INFORMATION SHOWN:
================================

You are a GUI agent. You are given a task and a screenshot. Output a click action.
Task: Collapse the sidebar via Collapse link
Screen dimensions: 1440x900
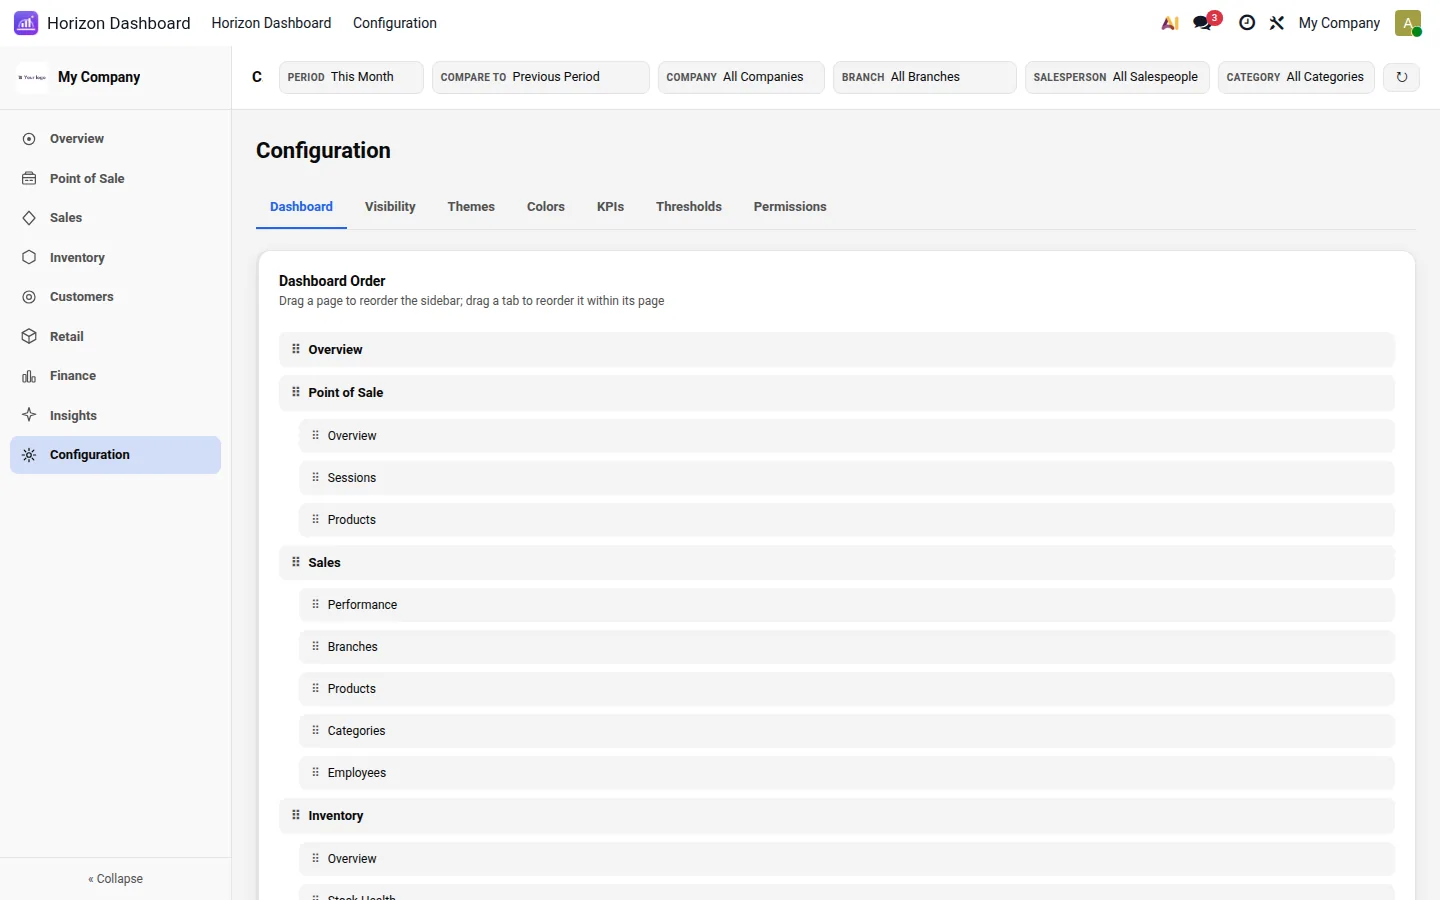[x=116, y=879]
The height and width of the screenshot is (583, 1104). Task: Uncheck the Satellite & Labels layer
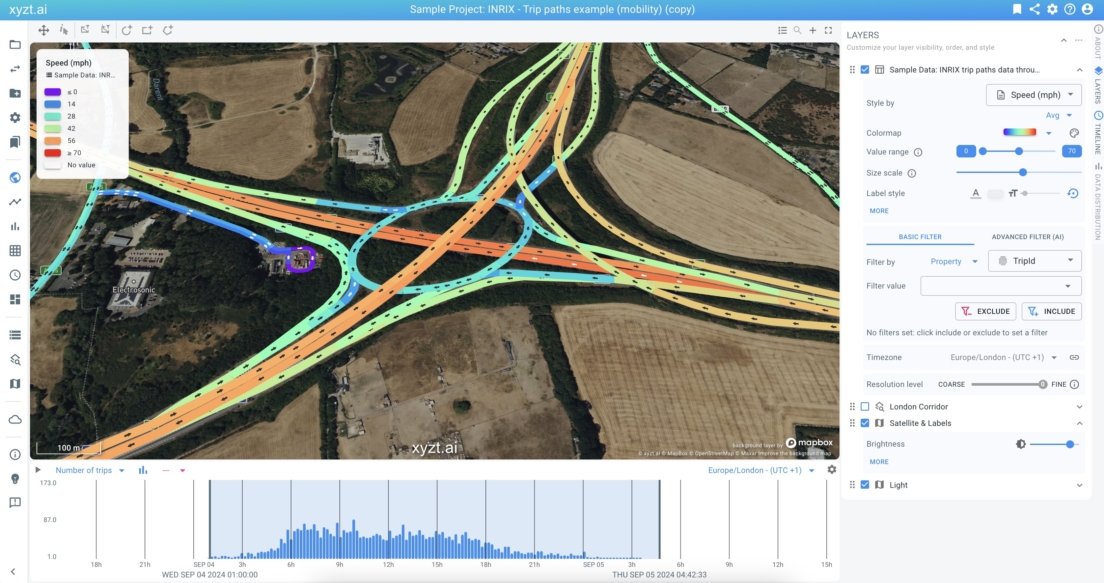point(864,423)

================================

WORK ITEM: Once the images are set aside, retype all of the material above exactly.

RESPONSE AREA:
You are a GUI agent. You are given a task and a screenshot. Output a click action.
Task: Collapse the sidebar via Collapse link
Screen dimensions: 1440x900
[x=116, y=879]
The height and width of the screenshot is (583, 1104). Task: Uncheck the Satellite & Labels layer
point(864,423)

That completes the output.